Les résultats indiquent que seule la testostérone, ou l'association des deux hormones, prévient l'hyperphosphorylation de la protéine Tau. Les tests d'activité in vitro des trois enzymes sur la protéine Tau bovine et la protéine Tau 40 humaine montrent, en outre, que seule la GSK-3 bêta est inhibée - plus exactement que son hyperactivation par le choc thermique est empêchée. Les auteurs en concluent que la testostérone a empêché l'hyperactivation de la GSK-3 bêta et l'hyperphosphorylation résultante de Tau.

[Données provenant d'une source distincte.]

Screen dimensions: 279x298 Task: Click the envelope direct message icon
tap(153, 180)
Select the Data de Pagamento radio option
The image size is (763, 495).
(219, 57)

Le mécanisme reste à expliquer. Les auteurs inclinent cependant en faveur d'un effet transcriptionnel, médié par le récepteur aux androgènes, présent dans le cerveau des animaux femelles aussi bien que mâles. Ils notent également, avec le 17 bêta-estradiol, une stimulation de l'activité Cdk5 vis-à-vis des protéines Tau bovine et humaine, et suggèrent qu'un effet délétère des estrogènes vis-à-vis de l'Alzheimer mériterait d'être envisagé.
Prévention ou traitement
D'une manière générale, l'ensemble des résultats demeure fragile, le modèle utilisé, l'hyperphosphorylation de la protéine Tau induite par choc thermique, paraissant éloigné de l'Alzheimer. On doit cependant souligner que l'argumentation physiopathologique est bien construite. Les auteurs avancent que « la testostérone, donnée seule aux hommes âgés et associée au 17 bêta-estradiol pour les femmes ménopausées, se révélerait probablement bénéfique en prévention et/ou en traitement de la maladie d'Alzheimer ». L'hypothèse est audacieuse. Mais il n'y a pas de raison de se priver d'essayer. D'autant qu'un autre facteur, non évoqué par les auteurs, mérite d'être pris en considération : la prolifération des polluants estrogène-like dans l'environnement. Si l'hypothèse des auteurs est exacte, ces polluants pourraient avoir bien des effets délétères, hormis ceux que l'on soupçonne déjà sur la fécondité masculine.
S. Ch. Papasozomenos et A. Shanavas, « Proc Natl Acad Sci USA ».